Y bajo nuestros pies, otra exploración avanza sin titulares escandalosos. 

Un barco de origen chino diseñado para perforar hasta el manto terrestre iniciará su primera misión científica. ¡Once kilómetros bajo el océano! Nada más y nada menos que la frontera entre la corteza y el interior del planeta. 

Entender cómo se forma el fondo marino, cómo se mueve la tectónica, cómo se intercambia calor y materia. En una frase: conocer la Tierra sigue siendo tan urgente como mirar al cielo.

Si uno junta todas estas líneas, el dibujo es claro: más datos, más velocidad, más capacidad de intervención. La ciencia que viene se nos dibuja potente, precisa e integrada con la tecnología. Pero también más exigente con nosotros. Porque cada avance técnico plantea una pregunta humana.

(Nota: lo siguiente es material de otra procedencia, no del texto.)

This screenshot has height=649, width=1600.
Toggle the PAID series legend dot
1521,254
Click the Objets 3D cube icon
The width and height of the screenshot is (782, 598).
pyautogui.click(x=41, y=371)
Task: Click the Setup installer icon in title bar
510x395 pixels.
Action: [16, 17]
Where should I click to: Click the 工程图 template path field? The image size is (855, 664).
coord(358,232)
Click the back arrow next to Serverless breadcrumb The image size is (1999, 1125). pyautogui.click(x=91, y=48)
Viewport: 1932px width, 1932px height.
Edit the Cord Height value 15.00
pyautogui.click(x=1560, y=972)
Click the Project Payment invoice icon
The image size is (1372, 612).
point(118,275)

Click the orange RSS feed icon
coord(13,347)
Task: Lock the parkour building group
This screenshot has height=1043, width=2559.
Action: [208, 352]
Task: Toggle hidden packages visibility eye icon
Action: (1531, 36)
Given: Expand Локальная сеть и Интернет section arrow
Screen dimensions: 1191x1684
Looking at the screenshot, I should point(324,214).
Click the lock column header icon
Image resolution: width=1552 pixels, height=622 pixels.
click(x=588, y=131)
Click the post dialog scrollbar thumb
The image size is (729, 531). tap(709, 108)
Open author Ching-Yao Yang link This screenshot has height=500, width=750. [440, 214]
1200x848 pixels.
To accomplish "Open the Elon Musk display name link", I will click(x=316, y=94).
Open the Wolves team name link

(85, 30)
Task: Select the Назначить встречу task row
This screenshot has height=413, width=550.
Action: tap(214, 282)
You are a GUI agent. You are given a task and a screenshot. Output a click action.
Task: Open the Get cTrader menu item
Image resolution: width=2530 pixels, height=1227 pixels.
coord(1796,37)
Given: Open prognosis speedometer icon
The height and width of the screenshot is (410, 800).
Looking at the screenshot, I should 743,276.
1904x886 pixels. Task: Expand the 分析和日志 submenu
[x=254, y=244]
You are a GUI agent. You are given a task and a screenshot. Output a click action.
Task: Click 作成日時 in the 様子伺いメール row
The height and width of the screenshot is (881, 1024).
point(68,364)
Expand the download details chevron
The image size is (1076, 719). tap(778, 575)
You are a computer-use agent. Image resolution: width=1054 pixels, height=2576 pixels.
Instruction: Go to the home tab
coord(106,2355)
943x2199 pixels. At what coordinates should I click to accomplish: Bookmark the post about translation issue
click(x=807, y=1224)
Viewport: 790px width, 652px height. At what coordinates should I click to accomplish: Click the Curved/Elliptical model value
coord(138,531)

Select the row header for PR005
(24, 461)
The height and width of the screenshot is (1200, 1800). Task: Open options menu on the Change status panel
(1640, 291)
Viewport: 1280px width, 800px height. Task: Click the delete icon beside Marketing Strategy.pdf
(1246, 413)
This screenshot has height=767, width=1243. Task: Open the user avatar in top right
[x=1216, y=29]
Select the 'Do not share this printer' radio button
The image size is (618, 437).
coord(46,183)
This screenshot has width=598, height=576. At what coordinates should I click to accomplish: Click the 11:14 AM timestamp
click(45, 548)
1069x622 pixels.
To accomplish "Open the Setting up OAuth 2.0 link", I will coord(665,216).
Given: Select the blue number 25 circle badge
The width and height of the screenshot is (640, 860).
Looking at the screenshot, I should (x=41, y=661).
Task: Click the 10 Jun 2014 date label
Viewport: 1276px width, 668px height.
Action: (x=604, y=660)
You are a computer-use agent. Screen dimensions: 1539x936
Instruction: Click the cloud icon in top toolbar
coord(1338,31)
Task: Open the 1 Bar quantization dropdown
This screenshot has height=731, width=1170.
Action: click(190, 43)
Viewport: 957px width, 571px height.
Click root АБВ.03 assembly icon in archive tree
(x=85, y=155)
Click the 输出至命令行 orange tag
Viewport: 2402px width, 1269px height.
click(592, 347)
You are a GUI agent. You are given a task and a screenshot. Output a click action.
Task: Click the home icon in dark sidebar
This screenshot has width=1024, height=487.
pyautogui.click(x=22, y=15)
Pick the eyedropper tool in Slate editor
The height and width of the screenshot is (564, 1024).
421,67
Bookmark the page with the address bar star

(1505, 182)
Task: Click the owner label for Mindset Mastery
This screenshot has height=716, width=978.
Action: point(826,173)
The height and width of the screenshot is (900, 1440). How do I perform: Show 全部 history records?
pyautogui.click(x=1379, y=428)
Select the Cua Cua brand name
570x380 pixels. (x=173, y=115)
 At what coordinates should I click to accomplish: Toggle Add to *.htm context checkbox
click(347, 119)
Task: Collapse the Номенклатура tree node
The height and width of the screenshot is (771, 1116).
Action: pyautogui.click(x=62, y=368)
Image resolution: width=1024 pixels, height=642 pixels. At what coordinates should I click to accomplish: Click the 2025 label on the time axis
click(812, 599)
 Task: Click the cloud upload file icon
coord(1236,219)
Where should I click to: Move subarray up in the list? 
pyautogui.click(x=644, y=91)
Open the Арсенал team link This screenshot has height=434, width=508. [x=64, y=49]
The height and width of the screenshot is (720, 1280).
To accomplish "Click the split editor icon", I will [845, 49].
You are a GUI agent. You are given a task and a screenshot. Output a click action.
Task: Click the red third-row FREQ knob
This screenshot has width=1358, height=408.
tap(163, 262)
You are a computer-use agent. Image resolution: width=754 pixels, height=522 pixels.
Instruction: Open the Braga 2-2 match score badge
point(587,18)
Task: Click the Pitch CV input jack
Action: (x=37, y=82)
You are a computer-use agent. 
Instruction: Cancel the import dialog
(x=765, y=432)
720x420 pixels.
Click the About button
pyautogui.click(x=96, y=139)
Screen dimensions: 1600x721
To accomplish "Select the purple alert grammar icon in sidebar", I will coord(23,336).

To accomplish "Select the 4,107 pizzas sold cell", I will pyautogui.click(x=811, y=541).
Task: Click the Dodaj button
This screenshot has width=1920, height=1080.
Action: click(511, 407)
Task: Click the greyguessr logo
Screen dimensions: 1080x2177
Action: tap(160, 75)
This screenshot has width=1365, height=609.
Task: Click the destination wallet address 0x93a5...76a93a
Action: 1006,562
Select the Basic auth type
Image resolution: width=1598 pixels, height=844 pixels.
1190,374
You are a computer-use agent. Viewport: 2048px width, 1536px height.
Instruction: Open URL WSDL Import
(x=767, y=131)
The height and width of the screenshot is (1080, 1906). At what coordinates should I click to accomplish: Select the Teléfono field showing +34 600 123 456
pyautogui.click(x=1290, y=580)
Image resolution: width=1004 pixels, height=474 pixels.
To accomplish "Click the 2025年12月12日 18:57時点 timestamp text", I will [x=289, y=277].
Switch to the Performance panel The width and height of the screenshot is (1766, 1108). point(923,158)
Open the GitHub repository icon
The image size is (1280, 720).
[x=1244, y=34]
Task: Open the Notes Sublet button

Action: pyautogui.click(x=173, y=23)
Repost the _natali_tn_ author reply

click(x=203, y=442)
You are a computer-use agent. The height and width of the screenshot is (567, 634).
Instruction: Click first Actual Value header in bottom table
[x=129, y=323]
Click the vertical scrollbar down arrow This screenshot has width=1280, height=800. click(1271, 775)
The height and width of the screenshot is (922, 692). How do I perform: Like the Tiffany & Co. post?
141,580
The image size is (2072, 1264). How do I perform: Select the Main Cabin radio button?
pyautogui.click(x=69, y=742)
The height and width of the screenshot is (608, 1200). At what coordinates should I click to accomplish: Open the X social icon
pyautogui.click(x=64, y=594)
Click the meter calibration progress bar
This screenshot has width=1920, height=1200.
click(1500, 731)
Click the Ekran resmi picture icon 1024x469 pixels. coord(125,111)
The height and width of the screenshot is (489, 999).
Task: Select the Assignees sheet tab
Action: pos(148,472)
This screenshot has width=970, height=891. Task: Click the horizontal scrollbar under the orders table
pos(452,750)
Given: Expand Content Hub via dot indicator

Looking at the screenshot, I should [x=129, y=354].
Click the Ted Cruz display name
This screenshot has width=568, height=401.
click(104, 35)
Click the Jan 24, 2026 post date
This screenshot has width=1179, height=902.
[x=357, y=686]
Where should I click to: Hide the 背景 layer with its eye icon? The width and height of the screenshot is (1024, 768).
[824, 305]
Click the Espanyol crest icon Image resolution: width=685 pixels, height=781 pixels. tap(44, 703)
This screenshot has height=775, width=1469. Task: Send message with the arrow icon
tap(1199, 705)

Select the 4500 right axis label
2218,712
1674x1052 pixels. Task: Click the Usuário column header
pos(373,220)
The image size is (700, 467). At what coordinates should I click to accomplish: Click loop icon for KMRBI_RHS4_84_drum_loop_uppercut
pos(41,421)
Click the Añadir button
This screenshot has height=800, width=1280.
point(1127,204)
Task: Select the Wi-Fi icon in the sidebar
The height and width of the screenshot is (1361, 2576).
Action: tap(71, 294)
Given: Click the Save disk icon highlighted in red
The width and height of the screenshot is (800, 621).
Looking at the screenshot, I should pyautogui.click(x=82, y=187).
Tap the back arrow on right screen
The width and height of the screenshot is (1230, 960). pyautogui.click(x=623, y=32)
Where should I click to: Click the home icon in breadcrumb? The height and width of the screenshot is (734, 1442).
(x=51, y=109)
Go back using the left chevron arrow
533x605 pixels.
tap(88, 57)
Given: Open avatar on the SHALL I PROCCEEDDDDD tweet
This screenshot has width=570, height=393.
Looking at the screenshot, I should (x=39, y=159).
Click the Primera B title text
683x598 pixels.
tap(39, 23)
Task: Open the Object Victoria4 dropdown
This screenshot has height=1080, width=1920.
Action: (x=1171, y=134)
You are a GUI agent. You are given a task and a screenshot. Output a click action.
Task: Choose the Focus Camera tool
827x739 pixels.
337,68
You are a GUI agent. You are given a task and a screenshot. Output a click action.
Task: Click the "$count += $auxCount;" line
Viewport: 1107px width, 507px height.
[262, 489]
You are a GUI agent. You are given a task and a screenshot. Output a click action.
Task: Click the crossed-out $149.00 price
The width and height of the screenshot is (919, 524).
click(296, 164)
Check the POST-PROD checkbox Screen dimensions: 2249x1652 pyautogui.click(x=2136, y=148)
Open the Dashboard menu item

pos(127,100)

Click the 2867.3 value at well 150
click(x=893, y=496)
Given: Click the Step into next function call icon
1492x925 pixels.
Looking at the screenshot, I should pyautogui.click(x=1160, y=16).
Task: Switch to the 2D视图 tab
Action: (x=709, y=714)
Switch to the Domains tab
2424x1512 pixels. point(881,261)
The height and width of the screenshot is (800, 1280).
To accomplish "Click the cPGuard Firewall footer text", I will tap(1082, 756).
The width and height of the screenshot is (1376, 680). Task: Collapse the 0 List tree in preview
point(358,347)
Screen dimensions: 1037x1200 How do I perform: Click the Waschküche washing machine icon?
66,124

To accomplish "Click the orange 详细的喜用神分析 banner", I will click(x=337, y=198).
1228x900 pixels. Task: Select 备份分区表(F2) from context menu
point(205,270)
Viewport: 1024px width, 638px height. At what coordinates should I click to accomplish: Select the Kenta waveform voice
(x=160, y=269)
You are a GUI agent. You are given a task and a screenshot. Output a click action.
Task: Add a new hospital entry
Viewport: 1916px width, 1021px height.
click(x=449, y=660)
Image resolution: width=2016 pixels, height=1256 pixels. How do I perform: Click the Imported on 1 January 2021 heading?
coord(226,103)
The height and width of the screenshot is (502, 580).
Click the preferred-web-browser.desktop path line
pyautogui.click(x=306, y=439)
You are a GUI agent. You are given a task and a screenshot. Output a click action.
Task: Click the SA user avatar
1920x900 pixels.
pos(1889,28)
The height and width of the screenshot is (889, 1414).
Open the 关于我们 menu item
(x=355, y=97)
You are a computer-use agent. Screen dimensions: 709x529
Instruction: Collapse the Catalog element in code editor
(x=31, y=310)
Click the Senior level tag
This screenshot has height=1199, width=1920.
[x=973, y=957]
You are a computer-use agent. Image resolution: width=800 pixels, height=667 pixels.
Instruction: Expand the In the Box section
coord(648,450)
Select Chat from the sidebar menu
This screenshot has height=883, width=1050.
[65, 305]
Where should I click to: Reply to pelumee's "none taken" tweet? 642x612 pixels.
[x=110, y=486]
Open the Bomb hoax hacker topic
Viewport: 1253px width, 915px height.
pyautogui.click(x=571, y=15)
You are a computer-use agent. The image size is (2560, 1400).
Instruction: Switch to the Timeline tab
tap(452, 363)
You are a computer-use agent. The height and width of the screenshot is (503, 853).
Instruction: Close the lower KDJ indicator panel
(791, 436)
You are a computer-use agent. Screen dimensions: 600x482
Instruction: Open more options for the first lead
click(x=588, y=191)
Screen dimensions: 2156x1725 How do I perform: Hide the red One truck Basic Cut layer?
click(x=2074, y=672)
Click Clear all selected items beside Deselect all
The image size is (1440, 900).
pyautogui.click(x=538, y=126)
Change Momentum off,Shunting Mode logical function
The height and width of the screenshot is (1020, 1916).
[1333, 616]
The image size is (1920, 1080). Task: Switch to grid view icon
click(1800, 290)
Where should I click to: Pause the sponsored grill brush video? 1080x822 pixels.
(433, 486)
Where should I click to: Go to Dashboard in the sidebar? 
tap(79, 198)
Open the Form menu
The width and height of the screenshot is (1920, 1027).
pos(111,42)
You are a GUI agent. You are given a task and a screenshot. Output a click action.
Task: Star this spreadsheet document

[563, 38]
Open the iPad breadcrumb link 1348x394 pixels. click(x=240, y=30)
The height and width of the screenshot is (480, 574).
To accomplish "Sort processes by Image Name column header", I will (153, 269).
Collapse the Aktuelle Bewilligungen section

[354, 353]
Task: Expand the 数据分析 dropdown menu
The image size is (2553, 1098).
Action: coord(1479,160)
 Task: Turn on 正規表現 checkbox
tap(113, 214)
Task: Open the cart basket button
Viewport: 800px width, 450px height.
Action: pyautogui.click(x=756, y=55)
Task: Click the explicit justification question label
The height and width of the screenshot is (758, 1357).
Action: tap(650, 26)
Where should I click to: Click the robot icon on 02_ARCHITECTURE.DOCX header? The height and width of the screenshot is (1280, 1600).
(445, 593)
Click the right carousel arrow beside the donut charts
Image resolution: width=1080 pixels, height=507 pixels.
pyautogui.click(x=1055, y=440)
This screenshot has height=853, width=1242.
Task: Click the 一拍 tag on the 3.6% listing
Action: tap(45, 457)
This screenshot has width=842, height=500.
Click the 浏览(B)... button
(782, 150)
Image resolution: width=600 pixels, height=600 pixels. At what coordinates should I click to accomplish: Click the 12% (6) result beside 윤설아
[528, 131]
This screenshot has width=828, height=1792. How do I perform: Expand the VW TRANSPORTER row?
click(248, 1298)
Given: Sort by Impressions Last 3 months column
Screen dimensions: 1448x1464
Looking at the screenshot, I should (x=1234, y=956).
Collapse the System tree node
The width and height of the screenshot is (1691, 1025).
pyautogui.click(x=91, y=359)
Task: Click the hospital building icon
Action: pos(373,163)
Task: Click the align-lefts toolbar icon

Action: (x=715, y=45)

¿Qué significa investigar cuando una máquina puede generar hipótesis? ¿Qué implica diagnosticar antes de enfermar? ¿Cómo convivir con terapias hechas a medida en sistemas pensados para la media? 

Y una verdaderamente importante: ¿Qué hacemos con el tiempo que ganamos cuando todo se acelera?

Ahí está el punto ciego que conviene no ignorar. El progreso científico no puede convertirse en un ruido de fondo que nos empuje sin pausa. Necesitamos frenos que no sean miedo, sino cuidado. 

Hablo de más debates serios sobre salud mental, sin trivializarla ni convertirla en etiqueta. Una defensa inequívoca del tiempo lento, de la atención profunda, del cuerpo que también piensa. Comenzar a preguntarnos sobre qué significa decidir, crear y amar en un mundo mediado por máquinas que imitan —cada vez mejor— nuestra voz.

La ciencia del próximo año será fascinante. No lo dudo. Pero su verdadero valor dependerá de algo menos medible: nuestra capacidad para integrarla sin perdernos. 

Avanzar no consiste únicamente en llegar más lejos, también se trata de no olvidar quién camina.